Want to level up your cloud incident response game? Register now for our AWS incident response course and you will be alerted when it goes live.
Background
When faced with an incident response you want to be able to respond quickly. In most AWS environments a client will have some logging available, at a minimum there will be CloudTrail logging available in a S3 bucket somewhere. In more mature environments, you might have other logging such as S3 access logging for high value buckets or network logging from your instances or network devices. Regardless the ability to quickly triage is very valuable when doing incident response.
Athena
With Athena we can achieve all of the above, it's a serverless offering which is very flexible. Some basic things we need to understand when working with Athena are:
- Indexing and Partitioning
- Log support
- Query language
Indexing and Partitioning
Data is not indexed in Athena, it just allows you to search through data that is stored somewhere else (e.g. S3 bucket). So don't compare it to a log management solution or a SIEM, because it doesn't work like that. Athena just queries the data, but how does Athena know what fields there are and the data format? Enter Glue (docs), this service makes the data available to Athena for searching. Glue catalogs the data and defines a schema for the data so Athena knows what is available. That is the very short summary.
Another really important thing that Glue provides is partitions, this allows you to limit your searches to data you are interested in. Let's look at an example CloudTrail folder in S3:
As you can see the data is stored in the folder CloudTrail, with the structure $region/$year/$month/$day/$hour. What a partition allows you to do is, tell Glue this is the structure/path to our data use that as a partition. Now in Athena you can simply say region=us-east-1 and it will only search inside the path CloudTrail/us-east-1. Why is this important to understand? Well each query is charged and the amount depends on the data that Athena/Glue has to search through. So if you can limit the data it needs to scan you will have lower charges ($$). It also speeds up the query significantly if it only needs to scan one region or year or month. That is why partitioning is important. To quickly check if a table in Athena is partitioned you can look at the tables and it will tell you as shown below:
Log support
The following logs are supported directly in Athena, meaning there's official documentation and loading instructions for these log types.

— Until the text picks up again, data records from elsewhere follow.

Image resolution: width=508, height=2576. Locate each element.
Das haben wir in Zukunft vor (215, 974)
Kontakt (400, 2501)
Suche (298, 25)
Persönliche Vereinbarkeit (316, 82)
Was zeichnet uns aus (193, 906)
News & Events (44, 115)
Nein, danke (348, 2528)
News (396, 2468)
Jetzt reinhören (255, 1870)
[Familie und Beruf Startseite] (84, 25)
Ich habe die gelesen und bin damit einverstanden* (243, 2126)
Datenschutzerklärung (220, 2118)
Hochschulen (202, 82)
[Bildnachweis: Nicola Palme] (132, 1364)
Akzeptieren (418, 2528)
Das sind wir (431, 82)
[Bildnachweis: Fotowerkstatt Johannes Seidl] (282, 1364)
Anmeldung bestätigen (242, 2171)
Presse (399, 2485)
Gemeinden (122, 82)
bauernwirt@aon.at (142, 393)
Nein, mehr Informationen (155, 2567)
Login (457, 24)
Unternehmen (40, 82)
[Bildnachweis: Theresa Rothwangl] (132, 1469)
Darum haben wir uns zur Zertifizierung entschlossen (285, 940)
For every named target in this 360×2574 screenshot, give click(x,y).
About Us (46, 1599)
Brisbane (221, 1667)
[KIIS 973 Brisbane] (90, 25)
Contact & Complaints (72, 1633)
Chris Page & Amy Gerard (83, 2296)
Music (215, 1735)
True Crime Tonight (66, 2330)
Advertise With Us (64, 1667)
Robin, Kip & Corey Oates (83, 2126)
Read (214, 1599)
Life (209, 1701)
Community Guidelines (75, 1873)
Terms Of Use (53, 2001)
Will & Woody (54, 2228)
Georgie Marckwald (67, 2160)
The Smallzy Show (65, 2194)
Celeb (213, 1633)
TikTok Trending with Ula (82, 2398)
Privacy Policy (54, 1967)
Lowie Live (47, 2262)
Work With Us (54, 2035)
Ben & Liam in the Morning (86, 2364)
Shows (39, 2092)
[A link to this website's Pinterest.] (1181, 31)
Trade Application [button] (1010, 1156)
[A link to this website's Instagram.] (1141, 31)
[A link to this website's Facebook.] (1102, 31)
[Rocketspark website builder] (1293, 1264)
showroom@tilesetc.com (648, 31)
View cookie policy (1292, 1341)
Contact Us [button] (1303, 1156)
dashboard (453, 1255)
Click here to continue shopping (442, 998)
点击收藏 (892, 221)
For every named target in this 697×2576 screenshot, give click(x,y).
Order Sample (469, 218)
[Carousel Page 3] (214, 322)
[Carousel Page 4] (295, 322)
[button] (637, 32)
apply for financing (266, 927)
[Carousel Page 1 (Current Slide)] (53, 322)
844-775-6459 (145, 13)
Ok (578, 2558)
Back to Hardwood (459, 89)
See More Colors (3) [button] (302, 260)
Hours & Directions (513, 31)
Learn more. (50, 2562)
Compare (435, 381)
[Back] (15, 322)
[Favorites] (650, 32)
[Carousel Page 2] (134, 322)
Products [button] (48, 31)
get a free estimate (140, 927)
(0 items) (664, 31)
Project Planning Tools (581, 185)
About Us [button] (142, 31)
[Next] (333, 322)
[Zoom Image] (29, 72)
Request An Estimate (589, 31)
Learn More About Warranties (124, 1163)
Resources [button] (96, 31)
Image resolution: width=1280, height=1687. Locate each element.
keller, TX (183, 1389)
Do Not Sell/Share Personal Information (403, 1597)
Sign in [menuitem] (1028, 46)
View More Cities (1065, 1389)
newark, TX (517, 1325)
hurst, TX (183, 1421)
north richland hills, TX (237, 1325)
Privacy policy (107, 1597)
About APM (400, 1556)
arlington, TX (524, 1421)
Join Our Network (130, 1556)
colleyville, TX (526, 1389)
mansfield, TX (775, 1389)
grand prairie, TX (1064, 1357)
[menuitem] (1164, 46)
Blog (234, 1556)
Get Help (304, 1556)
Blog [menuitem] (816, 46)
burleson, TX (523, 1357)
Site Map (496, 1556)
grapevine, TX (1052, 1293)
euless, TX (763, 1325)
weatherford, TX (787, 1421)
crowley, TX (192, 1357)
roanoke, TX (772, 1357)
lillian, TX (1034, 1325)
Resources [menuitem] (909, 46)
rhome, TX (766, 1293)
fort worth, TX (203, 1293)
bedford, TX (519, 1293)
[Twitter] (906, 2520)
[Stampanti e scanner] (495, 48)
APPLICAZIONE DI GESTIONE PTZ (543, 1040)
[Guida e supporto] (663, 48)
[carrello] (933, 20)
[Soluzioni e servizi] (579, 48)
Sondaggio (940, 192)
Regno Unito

The table below shows the most common logs you will encounter in incident response and a link to the loading instructions:
Data loading
With the instructions above we can load in our data, to load in data we need to know two things:
- Data location (S3)
- Loading instructions (DDL)
Data location
Assuming your logs are stored in S3, all you need to know is the location of the log file for example to load in our S3 access logs:
s3://invictus-s3-access-logs/
Loading instructions (DDL)
Next we will load in the data, using a Data Definition Language (DDL) statement, the instructions can be found using the links in the table above for the major data sources, one example for ELB access logs:
The only thing we need to change to load in our ELB access logs is the LOCATION at the bottom and now you have your ELB access logs in an Athena table called elb_logs which is defined on the first line of the DDL statement. Each data source will need its own DDL in order to make sure data gets properly parsed.
Analysis
Some tips when searching through log files in Athena:
Limit the output, each query is charged, therefore make sure you limit the output of your queries. Don't run SELECT * FROM TABLE if you want to understand what fields are in the dataset. Just run SELECT * FROM TABLE LIMIT 10 to get 10 events back. The reason is that Athena wil charge you based on the number of data it needs to search through so if you don't limit it you can have some unwanted costs and even services that time-out.
Reuse query results, this button/option is very useful when doing analysis. It will reuse query results and you can set it for a period between 60 minutes and the last 7 days. The query below retrieves all AssumeRole events in the dataset, but if we want to limit that down to an IP address or Role ARN we can simply add that to the query and run it again, and it will reuse the results. This improves both performance and it limits costs. Beware though, if you are looking at live data that if you set this to reuse results it will not include recent events.
Nested objects, in AWS logs you will probably encounter some fields with nested objects that you want to search or aggregate on, let's look at an example that shows the useridentity and the requestparameters field.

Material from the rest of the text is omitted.